Rouletabille se leva et fit un mouvement pour sortir… Tournesol le rattrapa.

— Mais ne partez donc pas comme ça !… Je vous assure que si je puis vous être utile…

— Vous ne le pouvez pas, monsieur… En sortant de chez le consul de Valachie, j’ai demandé à l’hôtel s’il n’y avait pas ici un Français… On m’a répondu : « Oui, il y en a un ! M. Tournesol ! » Eh bien, monsieur, on s’est trompé, il n’y a pas ici un Français, il y a un commis voyageur international… Comme je n’ai rien à vous acheter, je m’en vais !… adieu, monsieur Nicolas Tournesol !…

— Monsieur Rouletabille ! s’écria le commis voyageur, bouleversé déjà par le remords, car, au fond, sous ses dehors un peu cyniques, M. Tournesol avait le meilleur cœur du monde… je vous en conjure ne me quittez pas ainsi !… Oui ! ce qui se prépare est abominable ! et je veux être votre ami… et je veux vous aider, quelque désastre qu’il puisse en résulter pour moi !… que faut-il faire ?…

Rouletabille se retourna et lui serra la main.

— Vous êtes un brave homme ! lui dit-il et je n’hésite pas à me confier à vous. Je comprends votre situation ! Il se trouve, sans que vous ayez rien fait pour cela, que vos intérêts sont immédiatement opposés aux nôtres !…

— Ne me parlez plus de mes intérêts, monsieur… j’ai honte de m’en être souvenu alors qu’il s’agit de sauver deux malheureux jeunes gens… deux Français… Foi de Nicolas Tournesol, je suis votre homme !…

— Monsieur, je me confie entièrement à vous. Il y a ici, n’est-ce pas, une Mme de Meyrens ?

— Charmante, monsieur !… Une femme exquise !… avec qui je suis assez bien, du reste… et avec laquelle je ne désespère pas… Enfin, monsieur, je ne veux pas être indiscret… mais un Parisien m’excusera… je ne vous cacherai pas que si vous me voyez attentif à ma toilette (et ce disant, M. Nicolas Tournesol, en rougissant légèrement, versait une eau embaumée sur son mouchoir)…

— Eh bien, monsieur Nicolas Tournesol, Mme de Meyrens est ma pire ennemie !…

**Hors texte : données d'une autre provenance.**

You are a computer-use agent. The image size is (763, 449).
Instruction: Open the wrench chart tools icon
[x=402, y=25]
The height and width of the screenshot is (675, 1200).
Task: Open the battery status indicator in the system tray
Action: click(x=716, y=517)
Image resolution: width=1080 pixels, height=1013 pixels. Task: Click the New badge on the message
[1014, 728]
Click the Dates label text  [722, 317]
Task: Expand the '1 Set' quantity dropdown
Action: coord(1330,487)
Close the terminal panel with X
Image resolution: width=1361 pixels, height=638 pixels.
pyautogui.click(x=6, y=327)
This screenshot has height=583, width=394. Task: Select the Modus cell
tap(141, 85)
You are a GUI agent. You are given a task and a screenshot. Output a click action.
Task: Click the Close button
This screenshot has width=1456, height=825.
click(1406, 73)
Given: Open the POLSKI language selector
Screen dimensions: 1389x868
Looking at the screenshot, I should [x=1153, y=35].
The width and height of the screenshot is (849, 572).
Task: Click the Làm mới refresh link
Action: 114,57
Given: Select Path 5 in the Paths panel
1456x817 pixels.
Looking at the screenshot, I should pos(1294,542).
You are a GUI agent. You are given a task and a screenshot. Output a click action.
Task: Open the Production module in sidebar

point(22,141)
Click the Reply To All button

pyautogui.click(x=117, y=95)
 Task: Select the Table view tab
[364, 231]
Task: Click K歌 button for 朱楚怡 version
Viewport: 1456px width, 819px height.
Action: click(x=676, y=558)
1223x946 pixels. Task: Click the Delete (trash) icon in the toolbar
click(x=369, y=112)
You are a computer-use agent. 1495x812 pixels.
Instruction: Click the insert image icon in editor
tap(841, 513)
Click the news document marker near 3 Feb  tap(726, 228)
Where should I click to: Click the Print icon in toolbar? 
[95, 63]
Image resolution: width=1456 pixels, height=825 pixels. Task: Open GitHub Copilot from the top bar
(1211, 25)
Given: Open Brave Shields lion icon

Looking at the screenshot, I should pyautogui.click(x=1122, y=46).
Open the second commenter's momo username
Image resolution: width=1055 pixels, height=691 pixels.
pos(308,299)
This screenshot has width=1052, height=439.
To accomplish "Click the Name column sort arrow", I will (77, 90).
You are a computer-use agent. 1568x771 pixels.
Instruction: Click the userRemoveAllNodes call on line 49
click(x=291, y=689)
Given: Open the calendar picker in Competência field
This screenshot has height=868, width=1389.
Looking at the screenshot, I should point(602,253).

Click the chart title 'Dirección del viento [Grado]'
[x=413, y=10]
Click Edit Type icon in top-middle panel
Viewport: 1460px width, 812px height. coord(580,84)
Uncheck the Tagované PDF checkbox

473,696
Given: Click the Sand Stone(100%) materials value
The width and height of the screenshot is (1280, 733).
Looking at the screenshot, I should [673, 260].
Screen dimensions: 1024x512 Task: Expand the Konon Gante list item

— Diable !… Ah ! voilà qui est tout à fait fâcheux, par exemple !

— Si vous connaissiez mieux cette dame, continua Rouletabille, vous vous seriez déjà demandé ce qu’elle peut bien être venue faire à Sever-Turn…

— Mon Dieu, monsieur Rouletabille, je ne suis point si curieux, et pourvu qu’une femme soit charmante et veuille bien se le laisser dire…

— Je vous comprends ! je vous comprends !… Mais comme je sais, moi, qu’elle est venue ici pour ma perte et pour celle de mes amis, vous comprendrez à votre tour que j’envisage l’événement sous un autre aspect… Ne soyez donc point jaloux, monsieur Tournesol, si j’ose vous demander de m’indiquer l’appartement qu’habite cette charmante personne et si je pénètre chez elle pour une explication que j’espère définitive…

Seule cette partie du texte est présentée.